CROP
ProjectsParts ServicesMedia

PDF Data Migration Guide

This guide covers the integration of PDF documents (manuals, datasheets, certifications) into the Media Coverage API.

PDF Data Migration Guide

Overview

This guide covers the integration of PDF documents (manuals, datasheets, certifications) into the Media Coverage API.

Current Status: Phase 1 (Schema Ready, Zero Data)

Future Status: Phase 2 (Data Integration Complete)

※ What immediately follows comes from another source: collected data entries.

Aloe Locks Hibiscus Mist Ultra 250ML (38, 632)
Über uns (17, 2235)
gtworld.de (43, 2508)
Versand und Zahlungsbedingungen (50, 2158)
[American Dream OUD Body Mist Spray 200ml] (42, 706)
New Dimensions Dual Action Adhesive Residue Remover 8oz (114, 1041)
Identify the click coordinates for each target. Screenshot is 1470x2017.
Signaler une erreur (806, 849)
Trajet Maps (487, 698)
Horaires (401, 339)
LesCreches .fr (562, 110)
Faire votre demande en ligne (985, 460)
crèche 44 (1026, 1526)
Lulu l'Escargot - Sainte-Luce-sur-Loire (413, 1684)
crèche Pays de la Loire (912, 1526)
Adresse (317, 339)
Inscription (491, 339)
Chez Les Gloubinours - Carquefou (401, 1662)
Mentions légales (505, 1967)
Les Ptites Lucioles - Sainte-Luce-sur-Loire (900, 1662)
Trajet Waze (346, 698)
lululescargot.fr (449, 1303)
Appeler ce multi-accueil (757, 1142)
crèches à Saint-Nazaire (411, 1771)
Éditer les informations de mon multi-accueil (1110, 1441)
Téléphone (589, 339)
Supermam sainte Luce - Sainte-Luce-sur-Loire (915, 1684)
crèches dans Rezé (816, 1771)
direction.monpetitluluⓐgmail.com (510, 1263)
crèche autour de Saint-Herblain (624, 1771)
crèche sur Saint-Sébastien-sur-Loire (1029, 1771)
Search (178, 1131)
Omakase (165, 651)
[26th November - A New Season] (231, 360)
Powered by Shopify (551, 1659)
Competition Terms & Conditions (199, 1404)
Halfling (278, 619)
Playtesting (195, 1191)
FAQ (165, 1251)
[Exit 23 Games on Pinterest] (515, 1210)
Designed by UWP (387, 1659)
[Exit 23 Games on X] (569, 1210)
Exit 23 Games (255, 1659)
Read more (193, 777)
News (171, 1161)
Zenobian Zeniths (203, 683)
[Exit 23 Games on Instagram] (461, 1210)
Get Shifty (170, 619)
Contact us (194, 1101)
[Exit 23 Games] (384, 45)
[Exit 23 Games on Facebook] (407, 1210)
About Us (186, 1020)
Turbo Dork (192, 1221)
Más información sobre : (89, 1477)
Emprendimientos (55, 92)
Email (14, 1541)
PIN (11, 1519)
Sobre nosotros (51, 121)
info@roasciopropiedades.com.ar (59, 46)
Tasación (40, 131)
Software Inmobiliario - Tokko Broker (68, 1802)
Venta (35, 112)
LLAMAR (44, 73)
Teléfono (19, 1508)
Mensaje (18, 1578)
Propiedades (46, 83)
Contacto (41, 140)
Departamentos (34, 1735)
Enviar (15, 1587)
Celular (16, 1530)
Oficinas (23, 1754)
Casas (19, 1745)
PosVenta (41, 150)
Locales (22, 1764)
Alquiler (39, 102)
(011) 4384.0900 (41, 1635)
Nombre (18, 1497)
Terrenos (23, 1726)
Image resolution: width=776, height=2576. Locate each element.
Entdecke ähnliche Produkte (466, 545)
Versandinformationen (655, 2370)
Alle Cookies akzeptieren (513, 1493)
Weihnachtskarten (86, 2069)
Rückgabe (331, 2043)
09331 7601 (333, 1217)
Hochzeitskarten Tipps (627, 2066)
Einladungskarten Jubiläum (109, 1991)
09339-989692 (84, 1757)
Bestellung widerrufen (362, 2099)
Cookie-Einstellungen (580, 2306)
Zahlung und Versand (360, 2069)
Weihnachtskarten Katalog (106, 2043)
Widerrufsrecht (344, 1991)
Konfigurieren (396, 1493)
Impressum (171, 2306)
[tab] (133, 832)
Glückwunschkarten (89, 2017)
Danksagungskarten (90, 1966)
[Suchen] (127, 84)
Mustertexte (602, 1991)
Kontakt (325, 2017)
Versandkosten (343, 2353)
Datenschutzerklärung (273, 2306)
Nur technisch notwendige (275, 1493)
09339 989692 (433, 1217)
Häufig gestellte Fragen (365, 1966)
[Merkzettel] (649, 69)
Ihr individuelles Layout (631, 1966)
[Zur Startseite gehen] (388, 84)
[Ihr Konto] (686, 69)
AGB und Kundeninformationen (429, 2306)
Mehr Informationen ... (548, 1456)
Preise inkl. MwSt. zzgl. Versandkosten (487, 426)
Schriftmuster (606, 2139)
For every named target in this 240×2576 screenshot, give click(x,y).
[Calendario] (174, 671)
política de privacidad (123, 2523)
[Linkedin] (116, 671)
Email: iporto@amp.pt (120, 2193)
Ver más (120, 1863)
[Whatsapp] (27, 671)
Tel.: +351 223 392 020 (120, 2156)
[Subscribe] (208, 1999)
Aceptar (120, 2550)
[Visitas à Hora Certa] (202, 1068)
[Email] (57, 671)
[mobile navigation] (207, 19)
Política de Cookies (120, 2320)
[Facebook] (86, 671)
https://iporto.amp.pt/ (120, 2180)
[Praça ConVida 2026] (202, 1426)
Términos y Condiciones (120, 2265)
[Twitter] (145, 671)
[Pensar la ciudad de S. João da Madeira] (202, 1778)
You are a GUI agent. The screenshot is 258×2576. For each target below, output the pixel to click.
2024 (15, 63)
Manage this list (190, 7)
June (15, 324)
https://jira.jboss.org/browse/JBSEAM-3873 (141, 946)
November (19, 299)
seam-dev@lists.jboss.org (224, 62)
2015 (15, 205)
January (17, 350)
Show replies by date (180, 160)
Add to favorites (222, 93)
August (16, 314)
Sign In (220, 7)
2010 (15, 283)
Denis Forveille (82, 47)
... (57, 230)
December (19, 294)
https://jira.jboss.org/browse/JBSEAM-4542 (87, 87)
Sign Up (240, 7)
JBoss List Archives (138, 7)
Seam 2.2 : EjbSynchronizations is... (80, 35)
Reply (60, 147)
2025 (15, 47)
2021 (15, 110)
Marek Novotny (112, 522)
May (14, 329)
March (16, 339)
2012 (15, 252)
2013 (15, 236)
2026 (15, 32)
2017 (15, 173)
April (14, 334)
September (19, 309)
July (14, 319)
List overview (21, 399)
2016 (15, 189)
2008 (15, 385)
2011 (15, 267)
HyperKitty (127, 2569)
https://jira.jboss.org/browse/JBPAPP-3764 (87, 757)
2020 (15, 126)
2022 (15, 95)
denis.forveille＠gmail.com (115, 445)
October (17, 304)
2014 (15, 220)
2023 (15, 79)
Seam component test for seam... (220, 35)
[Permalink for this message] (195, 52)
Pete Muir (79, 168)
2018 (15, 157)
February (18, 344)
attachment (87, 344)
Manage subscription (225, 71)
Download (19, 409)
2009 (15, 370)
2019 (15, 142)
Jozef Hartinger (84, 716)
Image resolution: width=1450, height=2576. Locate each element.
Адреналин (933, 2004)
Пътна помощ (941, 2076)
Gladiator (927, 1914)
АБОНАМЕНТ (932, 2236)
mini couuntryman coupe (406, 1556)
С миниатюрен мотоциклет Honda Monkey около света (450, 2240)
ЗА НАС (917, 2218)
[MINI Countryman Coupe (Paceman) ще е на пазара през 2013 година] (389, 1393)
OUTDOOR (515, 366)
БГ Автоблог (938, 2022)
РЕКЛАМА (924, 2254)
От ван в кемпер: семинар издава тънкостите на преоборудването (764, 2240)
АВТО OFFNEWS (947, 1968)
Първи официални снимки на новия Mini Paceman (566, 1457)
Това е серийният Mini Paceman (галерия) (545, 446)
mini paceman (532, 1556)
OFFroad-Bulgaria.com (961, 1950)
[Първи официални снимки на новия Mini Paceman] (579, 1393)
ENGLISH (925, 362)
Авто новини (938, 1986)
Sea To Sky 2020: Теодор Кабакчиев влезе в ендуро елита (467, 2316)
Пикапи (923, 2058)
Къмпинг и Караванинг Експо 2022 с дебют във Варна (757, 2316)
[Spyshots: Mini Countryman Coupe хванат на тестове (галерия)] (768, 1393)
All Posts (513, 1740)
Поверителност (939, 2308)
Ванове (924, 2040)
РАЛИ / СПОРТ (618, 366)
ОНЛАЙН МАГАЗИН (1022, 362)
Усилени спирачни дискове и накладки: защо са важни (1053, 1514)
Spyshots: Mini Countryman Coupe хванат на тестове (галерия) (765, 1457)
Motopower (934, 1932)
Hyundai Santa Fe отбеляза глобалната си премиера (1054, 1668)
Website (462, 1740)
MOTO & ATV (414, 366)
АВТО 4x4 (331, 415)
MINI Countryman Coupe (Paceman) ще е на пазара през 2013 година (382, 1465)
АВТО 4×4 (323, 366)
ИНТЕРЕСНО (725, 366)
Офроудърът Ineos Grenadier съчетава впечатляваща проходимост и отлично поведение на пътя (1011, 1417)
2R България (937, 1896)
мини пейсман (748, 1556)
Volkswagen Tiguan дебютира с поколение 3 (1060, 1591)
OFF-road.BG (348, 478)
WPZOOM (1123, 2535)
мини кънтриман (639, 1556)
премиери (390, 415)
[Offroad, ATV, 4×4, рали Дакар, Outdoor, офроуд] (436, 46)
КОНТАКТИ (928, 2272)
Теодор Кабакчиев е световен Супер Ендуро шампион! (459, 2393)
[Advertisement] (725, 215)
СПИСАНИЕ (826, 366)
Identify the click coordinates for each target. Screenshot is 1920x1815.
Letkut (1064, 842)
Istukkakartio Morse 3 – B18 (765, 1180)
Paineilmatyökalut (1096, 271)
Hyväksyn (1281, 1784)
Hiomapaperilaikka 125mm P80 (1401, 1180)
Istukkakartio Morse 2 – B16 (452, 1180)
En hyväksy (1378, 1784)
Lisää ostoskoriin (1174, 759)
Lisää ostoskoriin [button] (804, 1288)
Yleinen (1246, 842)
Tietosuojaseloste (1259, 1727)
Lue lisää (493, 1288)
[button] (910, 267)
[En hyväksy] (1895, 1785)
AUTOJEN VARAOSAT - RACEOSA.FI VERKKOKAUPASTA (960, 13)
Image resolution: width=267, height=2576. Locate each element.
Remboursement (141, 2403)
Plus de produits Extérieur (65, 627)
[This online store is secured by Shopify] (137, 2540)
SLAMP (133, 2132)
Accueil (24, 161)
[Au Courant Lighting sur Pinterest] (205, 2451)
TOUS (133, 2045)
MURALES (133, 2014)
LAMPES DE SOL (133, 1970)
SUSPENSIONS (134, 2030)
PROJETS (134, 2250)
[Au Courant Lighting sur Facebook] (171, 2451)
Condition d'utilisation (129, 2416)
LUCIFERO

Breaking Changes: NONE - Frontend code continues to work, counts simply populate from zero to actual values.


Current State (Phase 1)

API Behavior Today

The Media Coverage API returns PDF fields with count = 0:

curl http://localhost:3005/api/health/media/coverage | jq '.data.documents'

Response:

{
  "coverage": {
    "count": 0,
    "percentage": 0
  },
  "byType": {
    "manuals": 0,
    "datasheets": 0,
    "certifications": 0
  }
}

MongoDB Schema (Ready)

The nh_unified collection schema includes PDF document fields:

{
  _id: ObjectId("..."),
  partNumber: "87840296",
  sku: "117-2295-001",
  title: "Hydraulic Filter Element",
  // ... other fields ...
  documents: {
    manuals: [
      {
        type: "installation" | "service" | "parts" | "operator",
        title: "Installation Guide - Hydraulic Filter",
        url: "https://storage.googleapis.com/crop_docs/newholland/manuals/87840296_install.pdf",
        language: "en",
        pageCount: 12,
        fileSize: 2457600, // bytes
        uploadedAt: ISODate("2025-11-17T10:00:00Z"),
        metadata: {
          version: "1.0",
          author: "New Holland Engineering",
          tags: ["hydraulic", "filter", "installation"]
        }
      }
    ],
    datasheets: [
      {
        type: "specifications" | "dimensions" | "compatibility",
        title: "Technical Specifications",
        url: "https://storage.googleapis.com/crop_docs/newholland/datasheets/87840296_specs.pdf",
        language: "en",
        pageCount: 4,
        fileSize: 524288
      }
    ],
    certifications: [
      {
        type: "safety" | "quality" | "environmental",
        title: "CE Certification",
        url: "https://storage.googleapis.com/crop_docs/newholland/certs/87840296_ce.pdf",
        issuer: "TUV Rheinland",
        issueDate: ISODate("2024-06-15T00:00:00Z"),
        validUntil: ISODate("2026-12-31T23:59:59Z"),
        certificationNumber: "CE-2024-NHL-87840296"
      }
    ]
  }
}

Key Points:

  • Schema exists, but documents field is currently undefined/null for all parts
  • API gracefully handles missing field (returns 0 counts)
  • No code changes needed when data arrives - automatic detection

Migration Timeline

Phase 1: Schema Ready (Current - Completed ✅)

Status: Complete

Deliverables:

  • MongoDB schema includes documents object
  • API endpoints return PDF fields with zero counts
  • Frontend components handle zero state gracefully
  • OpenAPI spec documents PDF structures
  • TypeScript types define document interfaces

Verification:

# API returns PDF fields
curl http://localhost:3005/api/health/media/coverage | \
  jq '.data.documents' && echo "✅ PDF fields present"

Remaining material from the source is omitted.